■ PASSAGE DU TEXTE:
• • • • •

Philips a levé le voile en avril dernier sur un nouveau
CD-E que nous tentons de cerner ici et qui a la particularité
d'intéresser autant les professionnels du stockage informatique que
ceux du marché grand-public. Rappelons les faits. Le 24 avril
dernier, Philips et une dizaine d'industriels font savoir qu'ils travaillent
sur les spécifications d'un Compact Disc Effaçable, spécifications
qui, une fois admises par tous les intervenants, permettraient une interchangeabilité
des médias entre lecteurs de différentes provenances. Les
membres de ce groupe sont des leaders de l'industrie du stockage informatique
sur disque optique numérique: IBM, Ricoh, Hewlett Packard, Mitsubishi
Chemical Co., Mitsumi Electric Co., Matsushita Kotobush Electric Industries
(MKE), Sony, 3M et Olympus.
Leur but est de proposer dans les années à venir des enregistreurs/lecteurs
et des médias capables de satisfaire un large éventail d'applications.
M. Cornelius Kilk, responsable de la ligne de produits CD-WORM chez Philips
Key Modules et également président du comité CD-R
au sein de l'OSTA (Optical Storage Technology Association) définit
le CD-E comme "...une extension logique du CD-WORM/CD-R et du format
CD utilisé en informatique. Le CD-WORM est utilisé à
l'heure actuelle dans des environnements bureautiques pour l'archivage et
la diffusion de fichiers ou de documents. Le CD-E pourra également
être utilisé dans de telles applications avec, en plus, l'avantage
d'être un média très abordable... De plus, les unités
de CD-E pourront être utilisées pour relire les CD-ROM actuels
avec lesquels elles seront compatibles"
Les premières spécifications qui ont été publiées
sont plutôt laconiques. Il est dit que les enregistreurs/lecteurs
de CD-E devront savoir lire et enregistrer des CD-WORM et relire les CD-ROM
actuels. En revanche, ces déclarations laissent entendre qu'il ne
sera pas possible de lire des CD-E sur de simples lecteurs de CD-ROM ou
autres.
Une partie de ces exigences sont déjà remplies par le PD-2000,
ou Phase Change Writer 2000, de Panasonic (Matsushita) dont les premiers
exemplaires vont être commercialisés en Europe par Plasmon
Data et NEC. Présenté au Comdex `94 (MOS 129, pages 9 et 10),
ce périphérique lit, écrit et réécrit
des disques optiques à changement de phase d'un diamètre de
12 cm et d'une capacité de 650 méga-octets. C'est également
un lecteur de CD-ROM quadruple vitesse intégrant un contrôleur/
interface SCSI fonctionnant d'ores et déjà dans les environnements
compatibles PC et Macintosh. Son prix de vente public se situe en dessous
de mille dollars aux USA et chaque disque effaçable de 650 méga-octets
est proposé au prix de 60 dollars (prix moyen constaté). En
revanche, dans sa première version, le PD-2000 de Panasonic ne peut
pas écrire de CD-WORM ou CD-R.
Philips et certains des industriels précités envisagent
de commercialiser des enregistreurs de CD-E de première génération
en 1996. D'un format physique de 12 cm de diamètre (4,72 pouces),
le premier CD-E offrira une capacité de stockage comprise entre 600
et 650 méga-octets. Il pourra, à l'instar des autres supports
amovibles effaçables, être enregistré, lu et réécrit
à volonté, ce qui le rend apte à des opérations
de sauvegarde de données ou de fichiers en complément du disque
dur magnétique d'un micro-ordinateur ou d'une station de travail.

• • • • •

■ DONNÉES ENREGISTRÉES:
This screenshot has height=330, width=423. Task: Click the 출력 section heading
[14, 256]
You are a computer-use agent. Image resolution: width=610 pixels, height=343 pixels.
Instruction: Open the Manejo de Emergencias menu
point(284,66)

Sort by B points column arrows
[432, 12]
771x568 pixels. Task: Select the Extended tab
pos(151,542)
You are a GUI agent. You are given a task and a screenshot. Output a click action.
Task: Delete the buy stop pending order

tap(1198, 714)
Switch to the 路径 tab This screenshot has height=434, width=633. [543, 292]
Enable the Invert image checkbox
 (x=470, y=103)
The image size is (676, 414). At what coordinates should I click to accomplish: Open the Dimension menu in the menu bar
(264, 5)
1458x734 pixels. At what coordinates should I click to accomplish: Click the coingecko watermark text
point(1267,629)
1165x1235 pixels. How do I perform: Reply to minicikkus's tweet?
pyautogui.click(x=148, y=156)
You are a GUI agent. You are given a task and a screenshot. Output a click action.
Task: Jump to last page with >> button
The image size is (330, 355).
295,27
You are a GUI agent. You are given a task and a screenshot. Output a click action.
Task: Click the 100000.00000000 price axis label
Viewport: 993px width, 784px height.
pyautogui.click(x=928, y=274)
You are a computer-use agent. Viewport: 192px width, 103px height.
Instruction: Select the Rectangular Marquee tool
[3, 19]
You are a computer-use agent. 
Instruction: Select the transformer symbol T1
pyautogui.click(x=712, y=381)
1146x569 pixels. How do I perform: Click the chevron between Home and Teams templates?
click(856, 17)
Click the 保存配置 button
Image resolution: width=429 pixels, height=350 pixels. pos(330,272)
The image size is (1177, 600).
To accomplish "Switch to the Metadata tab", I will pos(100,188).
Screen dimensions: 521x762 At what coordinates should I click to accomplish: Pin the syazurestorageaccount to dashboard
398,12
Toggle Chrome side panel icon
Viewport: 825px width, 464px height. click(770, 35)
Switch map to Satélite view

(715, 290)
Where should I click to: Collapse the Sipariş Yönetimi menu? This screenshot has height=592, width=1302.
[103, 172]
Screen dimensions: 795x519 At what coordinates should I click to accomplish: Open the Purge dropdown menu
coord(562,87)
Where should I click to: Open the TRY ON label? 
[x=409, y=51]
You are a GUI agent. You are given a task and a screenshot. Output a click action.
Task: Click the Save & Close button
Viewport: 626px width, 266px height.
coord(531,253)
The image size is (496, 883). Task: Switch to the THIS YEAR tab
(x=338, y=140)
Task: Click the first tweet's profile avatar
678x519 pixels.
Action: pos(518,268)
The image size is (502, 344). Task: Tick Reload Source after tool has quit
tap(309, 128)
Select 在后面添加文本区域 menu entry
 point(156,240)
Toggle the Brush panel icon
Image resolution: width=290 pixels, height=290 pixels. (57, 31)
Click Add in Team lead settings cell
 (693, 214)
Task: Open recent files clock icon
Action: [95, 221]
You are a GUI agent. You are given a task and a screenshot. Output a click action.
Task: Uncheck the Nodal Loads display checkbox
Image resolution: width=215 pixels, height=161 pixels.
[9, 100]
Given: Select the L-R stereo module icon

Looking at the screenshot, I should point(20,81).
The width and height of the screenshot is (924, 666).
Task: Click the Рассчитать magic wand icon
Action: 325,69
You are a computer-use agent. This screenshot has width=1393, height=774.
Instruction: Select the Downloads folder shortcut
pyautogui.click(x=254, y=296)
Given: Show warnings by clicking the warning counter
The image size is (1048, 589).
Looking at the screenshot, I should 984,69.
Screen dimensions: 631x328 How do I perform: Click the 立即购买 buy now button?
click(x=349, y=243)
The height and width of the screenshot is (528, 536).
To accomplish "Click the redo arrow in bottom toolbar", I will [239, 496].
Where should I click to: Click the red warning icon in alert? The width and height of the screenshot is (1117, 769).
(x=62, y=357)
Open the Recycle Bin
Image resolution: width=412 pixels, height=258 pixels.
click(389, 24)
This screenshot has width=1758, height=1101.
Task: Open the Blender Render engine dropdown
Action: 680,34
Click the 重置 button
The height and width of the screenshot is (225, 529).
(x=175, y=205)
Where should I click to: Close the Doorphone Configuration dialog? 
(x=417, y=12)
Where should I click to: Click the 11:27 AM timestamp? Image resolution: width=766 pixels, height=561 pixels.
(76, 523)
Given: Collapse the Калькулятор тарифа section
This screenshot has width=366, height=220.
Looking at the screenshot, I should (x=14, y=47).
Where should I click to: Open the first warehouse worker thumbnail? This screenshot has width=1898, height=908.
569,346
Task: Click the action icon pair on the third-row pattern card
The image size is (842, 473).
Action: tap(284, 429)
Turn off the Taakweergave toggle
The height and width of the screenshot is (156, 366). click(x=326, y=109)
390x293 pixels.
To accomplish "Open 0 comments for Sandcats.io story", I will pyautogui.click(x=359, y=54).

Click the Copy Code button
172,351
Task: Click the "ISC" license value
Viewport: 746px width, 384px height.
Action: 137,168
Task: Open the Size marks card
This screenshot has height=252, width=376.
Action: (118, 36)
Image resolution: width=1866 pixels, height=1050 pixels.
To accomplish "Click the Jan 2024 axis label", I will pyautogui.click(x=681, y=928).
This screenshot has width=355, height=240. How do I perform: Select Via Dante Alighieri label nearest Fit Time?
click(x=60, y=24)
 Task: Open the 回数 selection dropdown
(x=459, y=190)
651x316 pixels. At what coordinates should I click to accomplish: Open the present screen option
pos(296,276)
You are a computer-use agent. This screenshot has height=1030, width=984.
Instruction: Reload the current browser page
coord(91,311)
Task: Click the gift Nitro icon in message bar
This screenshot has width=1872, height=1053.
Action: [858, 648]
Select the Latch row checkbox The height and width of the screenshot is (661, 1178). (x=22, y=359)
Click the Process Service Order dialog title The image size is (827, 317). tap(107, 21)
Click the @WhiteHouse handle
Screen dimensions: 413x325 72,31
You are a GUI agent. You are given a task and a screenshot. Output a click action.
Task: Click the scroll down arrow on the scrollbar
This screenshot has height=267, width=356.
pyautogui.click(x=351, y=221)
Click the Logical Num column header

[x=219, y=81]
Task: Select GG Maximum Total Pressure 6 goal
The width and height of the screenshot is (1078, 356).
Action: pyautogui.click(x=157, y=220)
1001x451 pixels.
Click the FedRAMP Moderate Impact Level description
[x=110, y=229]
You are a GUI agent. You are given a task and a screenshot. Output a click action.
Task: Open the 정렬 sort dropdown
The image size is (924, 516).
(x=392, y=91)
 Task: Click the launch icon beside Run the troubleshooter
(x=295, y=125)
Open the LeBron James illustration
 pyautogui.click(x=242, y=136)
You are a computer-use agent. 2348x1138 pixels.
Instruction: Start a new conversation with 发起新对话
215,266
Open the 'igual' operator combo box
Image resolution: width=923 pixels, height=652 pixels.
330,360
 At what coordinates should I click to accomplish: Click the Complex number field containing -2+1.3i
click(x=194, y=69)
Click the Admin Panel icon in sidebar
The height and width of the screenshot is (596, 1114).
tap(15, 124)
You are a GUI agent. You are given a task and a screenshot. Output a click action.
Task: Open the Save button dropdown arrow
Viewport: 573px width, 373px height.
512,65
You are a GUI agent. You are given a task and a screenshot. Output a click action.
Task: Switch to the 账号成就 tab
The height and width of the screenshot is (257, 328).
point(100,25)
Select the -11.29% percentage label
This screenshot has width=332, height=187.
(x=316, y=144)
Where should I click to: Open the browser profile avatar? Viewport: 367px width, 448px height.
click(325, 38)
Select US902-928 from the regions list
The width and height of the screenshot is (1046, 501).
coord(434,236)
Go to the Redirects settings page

• • • • •

■ TÂCHE À RÉALISER: Dans l'extrait sur le CD-E, remplacez « Hewlett Packard » par « Toshiba » et redonnez le passage en commençant à « Philips a levé » et en finissant à « 3M et Olympus. ».

■ RÉPONSE RÉDIGÉE:
Philips a levé le voile en avril dernier sur un nouveau
CD-E que nous tentons de cerner ici et qui a la particularité
d'intéresser autant les professionnels du stockage informatique que
ceux du marché grand-public. Rappelons les faits. Le 24 avril
dernier, Philips et une dizaine d'industriels font savoir qu'ils travaillent
sur les spécifications d'un Compact Disc Effaçable, spécifications
qui, une fois admises par tous les intervenants, permettraient une interchangeabilité
des médias entre lecteurs de différentes provenances. Les
membres de ce groupe sont des leaders de l'industrie du stockage informatique
sur disque optique numérique: IBM, Ricoh, Toshiba, Mitsubishi
Chemical Co., Mitsumi Electric Co., Matsushita Kotobush Electric Industries
(MKE), Sony, 3M et Olympus.